**TRECHO DO DOCUMENTO**:
A retomada do analógico: por que o antigo volta a ser o atual?
O retrocesso de revelar filmes, comprar DVDs em uma locadora ou ler textos impressos tornou-se viral
Por Thaissa Santos*
Em um mundo dominado pelo streaming e o digital, um movimento inesperado vem ganhando força: a redescoberta pelo analógico. O retorno de tecnologias e hábitos considerados ultrapassados se revolucionaram e tornaram-se populares diante dos jovens. O vinil, por exemplo, expandiu as vendas em diversos países, e o mercado de câmeras analógicas subiu consideravelmente. Mas por que, em uma era onde tudo está ao alcance de um clique, as pessoas voltam a buscar experiências prévias?
A resposta pode estar na nostalgia, na busca por autenticidade e na necessidade de exclusivismos. Diante da hiper conectividade, uma parte da sociedade juvenil procura por relações mais convexas ao estarem longe das telas e mensagens de texto. O clique afasta o poder das relações interpessoais, transformando-as em um processo efêmero, substituível.

**ITEM DA TAREFA 1**: Resuma em duas frases o texto sobre a retomada do analógico.
**ITEM DA TAREFA 2**: De acordo com o texto sobre a retomada do analógico, o que aconteceu com as vendas do vinil?
**ITEM DA TAREFA 3**: Transcreva, por favor, o trecho de "O retrocesso de" até "buscar experiências prévias?" do texto sobre a retomada do analógico.

Entradas de dados extraídas
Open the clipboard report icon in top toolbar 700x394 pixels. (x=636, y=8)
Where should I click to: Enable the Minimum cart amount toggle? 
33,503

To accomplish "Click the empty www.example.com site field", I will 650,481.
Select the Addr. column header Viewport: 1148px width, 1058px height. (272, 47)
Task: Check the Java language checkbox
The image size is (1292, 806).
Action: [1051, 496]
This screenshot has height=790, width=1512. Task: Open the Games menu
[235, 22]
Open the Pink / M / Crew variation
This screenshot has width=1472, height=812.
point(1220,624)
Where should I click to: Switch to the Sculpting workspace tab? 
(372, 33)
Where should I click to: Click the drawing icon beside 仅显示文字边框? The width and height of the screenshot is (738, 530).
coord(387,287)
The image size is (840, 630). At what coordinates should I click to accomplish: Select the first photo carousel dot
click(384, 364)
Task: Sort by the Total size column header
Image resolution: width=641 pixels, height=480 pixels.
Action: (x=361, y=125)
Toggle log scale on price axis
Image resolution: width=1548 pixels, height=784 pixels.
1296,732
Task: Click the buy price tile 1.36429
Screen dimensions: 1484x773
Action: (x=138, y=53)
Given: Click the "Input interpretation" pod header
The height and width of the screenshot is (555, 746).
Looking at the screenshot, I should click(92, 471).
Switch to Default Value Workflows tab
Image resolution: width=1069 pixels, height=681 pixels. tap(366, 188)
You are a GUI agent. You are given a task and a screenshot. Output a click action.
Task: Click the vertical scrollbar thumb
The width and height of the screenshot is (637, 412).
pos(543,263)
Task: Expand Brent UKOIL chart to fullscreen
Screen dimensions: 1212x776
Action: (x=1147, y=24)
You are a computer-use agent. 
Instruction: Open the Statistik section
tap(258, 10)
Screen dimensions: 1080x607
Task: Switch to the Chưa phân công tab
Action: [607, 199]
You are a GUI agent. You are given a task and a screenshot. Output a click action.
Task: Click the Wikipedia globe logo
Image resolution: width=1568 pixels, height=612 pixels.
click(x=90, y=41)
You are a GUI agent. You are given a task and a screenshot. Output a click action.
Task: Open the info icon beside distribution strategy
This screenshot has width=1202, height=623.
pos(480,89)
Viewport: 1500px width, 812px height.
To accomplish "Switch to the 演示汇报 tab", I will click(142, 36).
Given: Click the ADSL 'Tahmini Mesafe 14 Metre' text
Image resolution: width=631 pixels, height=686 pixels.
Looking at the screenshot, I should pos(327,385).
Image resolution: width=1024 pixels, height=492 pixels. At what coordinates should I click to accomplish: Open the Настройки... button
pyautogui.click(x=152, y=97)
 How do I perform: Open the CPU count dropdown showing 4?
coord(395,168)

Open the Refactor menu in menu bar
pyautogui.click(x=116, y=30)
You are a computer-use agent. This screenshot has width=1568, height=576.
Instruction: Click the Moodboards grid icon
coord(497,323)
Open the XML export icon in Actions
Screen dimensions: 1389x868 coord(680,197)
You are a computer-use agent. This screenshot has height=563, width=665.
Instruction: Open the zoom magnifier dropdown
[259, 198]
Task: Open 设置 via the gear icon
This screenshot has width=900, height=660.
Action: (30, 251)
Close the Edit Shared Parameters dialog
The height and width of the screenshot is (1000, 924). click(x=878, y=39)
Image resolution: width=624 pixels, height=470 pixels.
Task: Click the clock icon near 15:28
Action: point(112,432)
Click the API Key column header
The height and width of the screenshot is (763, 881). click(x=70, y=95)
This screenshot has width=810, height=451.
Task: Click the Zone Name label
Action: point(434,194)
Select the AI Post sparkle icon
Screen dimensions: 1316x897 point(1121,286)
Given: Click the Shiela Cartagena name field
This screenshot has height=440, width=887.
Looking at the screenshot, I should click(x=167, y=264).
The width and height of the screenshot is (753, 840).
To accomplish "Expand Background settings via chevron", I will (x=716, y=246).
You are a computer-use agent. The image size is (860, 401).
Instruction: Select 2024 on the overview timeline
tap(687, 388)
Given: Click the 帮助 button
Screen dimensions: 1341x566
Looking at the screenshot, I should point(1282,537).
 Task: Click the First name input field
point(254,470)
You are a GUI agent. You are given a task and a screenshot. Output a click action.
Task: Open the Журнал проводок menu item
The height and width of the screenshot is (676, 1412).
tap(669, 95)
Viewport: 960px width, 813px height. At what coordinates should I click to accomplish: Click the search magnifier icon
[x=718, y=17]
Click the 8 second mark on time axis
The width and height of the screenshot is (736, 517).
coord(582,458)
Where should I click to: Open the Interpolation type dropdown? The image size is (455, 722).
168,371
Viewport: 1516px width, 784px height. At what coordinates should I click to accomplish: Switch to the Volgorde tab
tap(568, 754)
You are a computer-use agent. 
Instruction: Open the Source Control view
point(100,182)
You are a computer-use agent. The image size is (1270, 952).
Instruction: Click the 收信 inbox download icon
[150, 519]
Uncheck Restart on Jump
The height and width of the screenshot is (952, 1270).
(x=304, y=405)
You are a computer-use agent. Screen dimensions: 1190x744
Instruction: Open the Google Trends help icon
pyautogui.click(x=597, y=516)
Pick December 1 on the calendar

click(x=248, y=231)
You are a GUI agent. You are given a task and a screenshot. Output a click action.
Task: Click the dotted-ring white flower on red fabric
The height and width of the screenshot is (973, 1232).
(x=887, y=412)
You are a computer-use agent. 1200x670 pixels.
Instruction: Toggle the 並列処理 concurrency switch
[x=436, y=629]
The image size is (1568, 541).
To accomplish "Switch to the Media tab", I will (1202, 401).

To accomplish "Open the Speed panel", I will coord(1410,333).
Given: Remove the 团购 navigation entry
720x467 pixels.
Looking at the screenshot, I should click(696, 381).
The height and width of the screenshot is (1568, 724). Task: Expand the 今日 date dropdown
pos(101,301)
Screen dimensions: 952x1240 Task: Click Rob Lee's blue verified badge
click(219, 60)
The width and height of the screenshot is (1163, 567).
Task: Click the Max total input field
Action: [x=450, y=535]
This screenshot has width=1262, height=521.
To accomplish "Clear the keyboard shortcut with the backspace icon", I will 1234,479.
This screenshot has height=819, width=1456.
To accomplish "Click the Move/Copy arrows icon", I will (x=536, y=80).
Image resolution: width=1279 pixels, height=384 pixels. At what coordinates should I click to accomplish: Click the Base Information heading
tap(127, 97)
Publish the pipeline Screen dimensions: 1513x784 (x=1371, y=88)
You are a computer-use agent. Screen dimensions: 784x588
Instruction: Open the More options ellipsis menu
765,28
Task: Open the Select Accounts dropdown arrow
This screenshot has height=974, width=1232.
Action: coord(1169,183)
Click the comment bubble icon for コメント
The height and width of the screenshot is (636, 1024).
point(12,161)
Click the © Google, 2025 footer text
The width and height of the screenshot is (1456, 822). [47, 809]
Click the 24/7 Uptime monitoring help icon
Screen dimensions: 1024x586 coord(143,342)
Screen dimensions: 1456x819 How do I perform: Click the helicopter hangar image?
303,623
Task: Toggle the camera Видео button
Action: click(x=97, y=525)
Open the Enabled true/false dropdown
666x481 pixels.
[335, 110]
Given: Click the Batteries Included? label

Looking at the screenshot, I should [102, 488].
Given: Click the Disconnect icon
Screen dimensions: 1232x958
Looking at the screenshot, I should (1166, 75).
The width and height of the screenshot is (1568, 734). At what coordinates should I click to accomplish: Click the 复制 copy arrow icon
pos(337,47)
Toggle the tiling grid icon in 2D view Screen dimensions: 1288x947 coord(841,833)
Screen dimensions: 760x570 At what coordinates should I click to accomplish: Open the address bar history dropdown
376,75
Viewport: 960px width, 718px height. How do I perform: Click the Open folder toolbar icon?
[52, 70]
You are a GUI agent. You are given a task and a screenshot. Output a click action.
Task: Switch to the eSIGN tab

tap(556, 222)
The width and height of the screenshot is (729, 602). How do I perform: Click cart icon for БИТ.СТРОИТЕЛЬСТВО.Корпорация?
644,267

**RESPOSTA DO EXERCÍCIO 1**: Num mundo dominado pelo streaming e pelo digital, tecnologias e hábitos considerados ultrapassados voltaram a ser populares entre os jovens: as vendas de vinil cresceram em diversos países e o mercado de câmeras analógicas subiu consideravelmente. A resposta para esse retorno pode estar na nostalgia, na busca por autenticidade e na necessidade de exclusivismos, já que parte dos jovens procura relações mais próximas longe das telas e das mensagens de texto.

**RESPOSTA DO EXERCÍCIO 2**: Elas expandiram em diversos países.

**RESPOSTA DO EXERCÍCIO 3**:
O retrocesso de revelar filmes, comprar DVDs em uma locadora ou ler textos impressos tornou-se viral
Por Thaissa Santos*
Em um mundo dominado pelo streaming e o digital, um movimento inesperado vem ganhando força: a redescoberta pelo analógico. O retorno de tecnologias e hábitos considerados ultrapassados se revolucionaram e tornaram-se populares diante dos jovens. O vinil, por exemplo, expandiu as vendas em diversos países, e o mercado de câmeras analógicas subiu consideravelmente. Mas por que, em uma era onde tudo está ao alcance de um clique, as pessoas voltam a buscar experiências prévias?